Dean Strang of “Making a Murderer” to Teach at USF School of Law This Fall

USF School of Law recently announced that Dean Strang, a criminal defense attorney who rose to national prominence after his client Steven Avery’s case was made into the docu-series “Making a Murderer,” will join the faculty as a visiting criminal law professor for the 2019-2020 school year.

He will teach 1Ls and upper level students Criminal Law, Criminal Procedure, and a seminar in law, social sciences, and the humanities. Strang’s 30-plus years of experience in the courtroom honed his ideas about how justice should be administered, and he shared his thoughts with USF News below.

Why did you choose USF School of Law?

Well, San Francisco’s attractions are obvious. Plus, both Richard Leo and Lara Bazelon are on the USF Law faculty. I admire both of them and have for years. For even longer, too, I have admired the Jesuit commitment to education.

Can you discuss the Center for Integrity in Forensic Sciences, the nonprofit you cofounded with Keith Findley and Jerry Buting?

CIFS was Prof. Keith Findley’s idea originally. The center is the first nonprofit in the United States devoted exclusively to education and structural changes that will improve the objectivity and reliability of forensic analysis, and we intend to strengthen the objective scientific ethos of forensic analysis in the criminal justice system. People who are interested can visit the website, and then go from there.

What areas of the criminal justice system do you think are most in need of reform, and do you have specific ideas about what those changes would be?

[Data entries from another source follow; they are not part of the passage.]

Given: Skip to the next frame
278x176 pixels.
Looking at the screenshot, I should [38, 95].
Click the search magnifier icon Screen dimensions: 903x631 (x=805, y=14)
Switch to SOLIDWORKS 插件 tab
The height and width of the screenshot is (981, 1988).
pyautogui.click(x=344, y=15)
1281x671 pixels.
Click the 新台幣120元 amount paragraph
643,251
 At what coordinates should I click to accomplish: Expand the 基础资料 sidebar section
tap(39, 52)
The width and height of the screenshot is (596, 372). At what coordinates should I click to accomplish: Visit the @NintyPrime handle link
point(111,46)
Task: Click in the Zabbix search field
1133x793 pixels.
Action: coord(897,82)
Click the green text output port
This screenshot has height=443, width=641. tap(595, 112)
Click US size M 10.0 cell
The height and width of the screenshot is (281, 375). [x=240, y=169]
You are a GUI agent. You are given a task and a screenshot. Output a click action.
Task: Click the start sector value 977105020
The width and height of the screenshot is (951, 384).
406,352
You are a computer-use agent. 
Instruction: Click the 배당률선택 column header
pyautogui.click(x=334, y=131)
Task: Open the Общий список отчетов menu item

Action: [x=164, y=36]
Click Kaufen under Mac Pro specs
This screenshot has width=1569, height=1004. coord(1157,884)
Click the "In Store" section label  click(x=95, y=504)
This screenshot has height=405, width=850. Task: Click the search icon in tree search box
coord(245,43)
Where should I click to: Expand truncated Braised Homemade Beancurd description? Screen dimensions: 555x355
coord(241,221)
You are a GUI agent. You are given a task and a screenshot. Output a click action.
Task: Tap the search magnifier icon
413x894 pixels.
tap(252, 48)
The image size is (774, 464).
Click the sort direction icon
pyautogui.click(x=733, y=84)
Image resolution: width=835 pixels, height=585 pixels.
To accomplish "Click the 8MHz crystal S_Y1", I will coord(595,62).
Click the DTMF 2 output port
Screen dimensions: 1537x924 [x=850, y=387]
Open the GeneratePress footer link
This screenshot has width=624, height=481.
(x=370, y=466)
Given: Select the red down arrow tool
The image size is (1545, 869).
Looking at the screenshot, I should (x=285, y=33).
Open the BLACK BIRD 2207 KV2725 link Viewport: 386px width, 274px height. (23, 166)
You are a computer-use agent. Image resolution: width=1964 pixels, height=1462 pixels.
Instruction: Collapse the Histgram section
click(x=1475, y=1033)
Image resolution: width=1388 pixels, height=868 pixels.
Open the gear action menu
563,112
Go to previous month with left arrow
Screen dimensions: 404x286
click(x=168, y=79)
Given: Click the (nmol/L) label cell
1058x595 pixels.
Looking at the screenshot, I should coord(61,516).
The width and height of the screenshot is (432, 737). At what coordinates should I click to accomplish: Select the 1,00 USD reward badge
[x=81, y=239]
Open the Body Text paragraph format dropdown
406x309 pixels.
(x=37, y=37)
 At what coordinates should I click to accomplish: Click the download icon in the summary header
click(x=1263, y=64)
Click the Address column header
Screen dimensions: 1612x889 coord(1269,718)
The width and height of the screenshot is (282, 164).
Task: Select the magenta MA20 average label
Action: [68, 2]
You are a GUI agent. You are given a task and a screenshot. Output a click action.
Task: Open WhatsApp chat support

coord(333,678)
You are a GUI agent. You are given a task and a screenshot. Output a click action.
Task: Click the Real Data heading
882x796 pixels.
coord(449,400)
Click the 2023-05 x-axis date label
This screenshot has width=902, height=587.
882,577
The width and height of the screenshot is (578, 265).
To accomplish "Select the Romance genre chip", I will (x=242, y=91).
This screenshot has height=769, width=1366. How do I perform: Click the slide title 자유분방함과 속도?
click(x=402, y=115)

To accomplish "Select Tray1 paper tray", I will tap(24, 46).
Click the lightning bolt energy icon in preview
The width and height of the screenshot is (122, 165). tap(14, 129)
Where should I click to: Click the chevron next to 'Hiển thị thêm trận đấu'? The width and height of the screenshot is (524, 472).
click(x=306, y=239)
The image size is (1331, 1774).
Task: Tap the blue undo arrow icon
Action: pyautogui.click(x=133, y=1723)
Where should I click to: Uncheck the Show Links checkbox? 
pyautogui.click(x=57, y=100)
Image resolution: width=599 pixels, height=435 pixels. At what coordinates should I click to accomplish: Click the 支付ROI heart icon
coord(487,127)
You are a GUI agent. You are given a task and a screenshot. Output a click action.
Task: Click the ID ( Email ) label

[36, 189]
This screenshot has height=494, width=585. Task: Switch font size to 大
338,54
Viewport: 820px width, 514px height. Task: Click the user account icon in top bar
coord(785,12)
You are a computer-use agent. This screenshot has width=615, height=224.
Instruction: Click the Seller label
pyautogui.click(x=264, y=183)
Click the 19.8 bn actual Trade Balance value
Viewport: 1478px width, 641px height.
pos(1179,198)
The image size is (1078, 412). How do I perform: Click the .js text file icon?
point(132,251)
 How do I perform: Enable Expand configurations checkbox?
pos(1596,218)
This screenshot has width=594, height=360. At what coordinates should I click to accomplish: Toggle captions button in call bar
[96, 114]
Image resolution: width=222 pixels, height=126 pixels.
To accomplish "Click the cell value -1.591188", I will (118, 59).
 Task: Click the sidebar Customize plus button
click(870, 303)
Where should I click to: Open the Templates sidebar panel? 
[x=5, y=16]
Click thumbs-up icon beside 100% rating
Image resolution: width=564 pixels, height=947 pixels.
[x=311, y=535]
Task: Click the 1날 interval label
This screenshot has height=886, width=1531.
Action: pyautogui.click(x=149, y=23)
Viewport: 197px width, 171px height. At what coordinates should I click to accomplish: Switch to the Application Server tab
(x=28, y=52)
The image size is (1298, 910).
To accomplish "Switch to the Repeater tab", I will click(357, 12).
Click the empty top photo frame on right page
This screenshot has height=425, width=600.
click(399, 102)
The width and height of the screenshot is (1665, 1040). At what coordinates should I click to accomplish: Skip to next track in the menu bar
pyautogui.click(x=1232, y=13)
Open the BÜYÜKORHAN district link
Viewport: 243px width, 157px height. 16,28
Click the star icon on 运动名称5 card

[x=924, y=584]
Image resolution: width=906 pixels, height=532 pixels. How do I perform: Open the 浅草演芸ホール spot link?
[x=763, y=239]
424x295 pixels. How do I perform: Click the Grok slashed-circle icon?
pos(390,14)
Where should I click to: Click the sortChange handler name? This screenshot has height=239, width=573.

In my view, we need to bring police interview processes into the 21st century, or at least into the second half of the 20th century. Confrontational interview methods plainly present unacceptable and unnecessary risks of producing false or unreliable confessions. These undermine public confidence both in the honesty and fairness of the police, and in the reliability of the criminal justice system itself. There are many other areas of necessary reform, of course: reclaiming the goal of saving kids, rather than abandoning them, in our juvenile justice system; lowering the finality barrier to new evidence and testing that reveal unsound convictions; and more.

You have said that humility is lacking in criminal justice, and that ego can compromise the system. That’s a very Jesuit viewpoint, the idea of limiting the ego for the greater good of the whole. How do you incorporate this philosophy into your teaching?

Radically, in a sense: I believe that teaching is impossible; only learning is possible, and that is infinitely possible. The job of the “teacher,” then, is to learn something well, embrace what is essential and exciting about what he or she has learned, and then do everything possible to share that enthusiasm and passion with students as together both teacher and student continue to learn and question. The humility is in the shared venture, the work of discovery together.

How does your 30+ years of courtroom experience inform your teaching? Do you often find yourself using specific examples from cases you’ve defended to humanize criminal law concepts?

Law is human stuff, in application at very least. Indeed, I go further: as vitally important as the social sciences are in offering interdisciplinary insight into the study of law, I believe that law in the end belongs to the humanities. One cannot understand the actual effects of law on human beings — what law gets right and what it gets terribly wrong, what it should attempt and what it should not attempt, what justice and injustice might really mean and how people experience injustice — without being a student of human beings and of humanity itself. As I wrote at the very end of my new book, the rule of law is essential, yes; but law without justice is only rule, and oppression waits there also. I believe that. And I believe that justice is and must be the pursuit of the humane.